The leading cities in 2080 must be 

- Shanghai 
-the pearl river delta with Hong kong and New york City


----------



## the spliff fairy (Oct 21, 2002)

Dhaka, Chongqing, Shanghai and Lagos are vying it out to be what will be the worlds biggest city at current rates. Some days they say Dhaka, some days Chongqing etc. Hopefully by 2080 these developing cities will have ironed out their problems too - Bangladesh they say will be 'Netherlands of the East', Lagos an oil rich boomtown, Chongqing the inland counterpart to Chinas coastal megalopoli. Before that rosy future though there will be some struggling times and hell of alot of straining infrastructure.

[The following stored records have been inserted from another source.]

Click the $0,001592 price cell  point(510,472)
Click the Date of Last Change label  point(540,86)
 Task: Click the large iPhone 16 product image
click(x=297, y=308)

My bet is on Shanghai 23 milllion in the urban city, 70 million in the cities between Hangzhou and Shanghai (which are a mere few miles from joining up already) which they count as the Delta cities:










However there are 120 milllion if you take in the other connected cities. These are at 2006 counts, lord knows what it will look like by 2080 when middle class sprawl will have arrived.


----------



## Pablitisimo Maximo (Aug 1, 2006)

Shanghai will be under water in 2080


----------



## Christian urbanite (Jul 14, 2007)

Talking about around New York, the whole northeast, from Washington D.C., all the way up through Boston, will probably be one big city. Right now, it is already pretty dense there because of all of the cities being in such close proximity to each other. So, I would not be surprised if that whole corridor becomes one giant megaopolis by 2080.


----------



## Manila-X (Jul 28, 2005)

Azia said:


> I am thinking about the urban Future , will we have cities around 2080 with 50 million inhabitans or more (like Shanghai , Tokyo) , will we seen Supertalls with 1000 + meters . Please let us debate about this , and please send pictures ,of the tomorrow cities !
> 
> The leading cities in 2080 must be
> 
> ...


NY is not part of the Pearl River Delta.

Hard to tell if Shanghai will take the crown but I'm seeing an Akira Neo Tokyo style in the future.


----------



## hkskyline (Sep 13, 2002)

The meaning was meant to be Pearl River Delta, which includes HK, *and* New York City.


----------



## Unionstation13 (Aug 31, 2006)

Christian urbanite said:


> Talking about around New York, the whole northeast, from Washington D.C., all the way up through Boston, will probably be one big city. Right now, it is already pretty dense there because of all of the cities being in such close proximity to each other. So, I would not be surprised if that whole corridor becomes one giant megaopolis by 2080.


hundreds of years from now everything in the eastern half of the country will be urban.:nuts:


----------



## Xusein (Sep 27, 2005)

There will be a "true" Megalopolis. Going from Boston to DC will be totally devoid of rural areas.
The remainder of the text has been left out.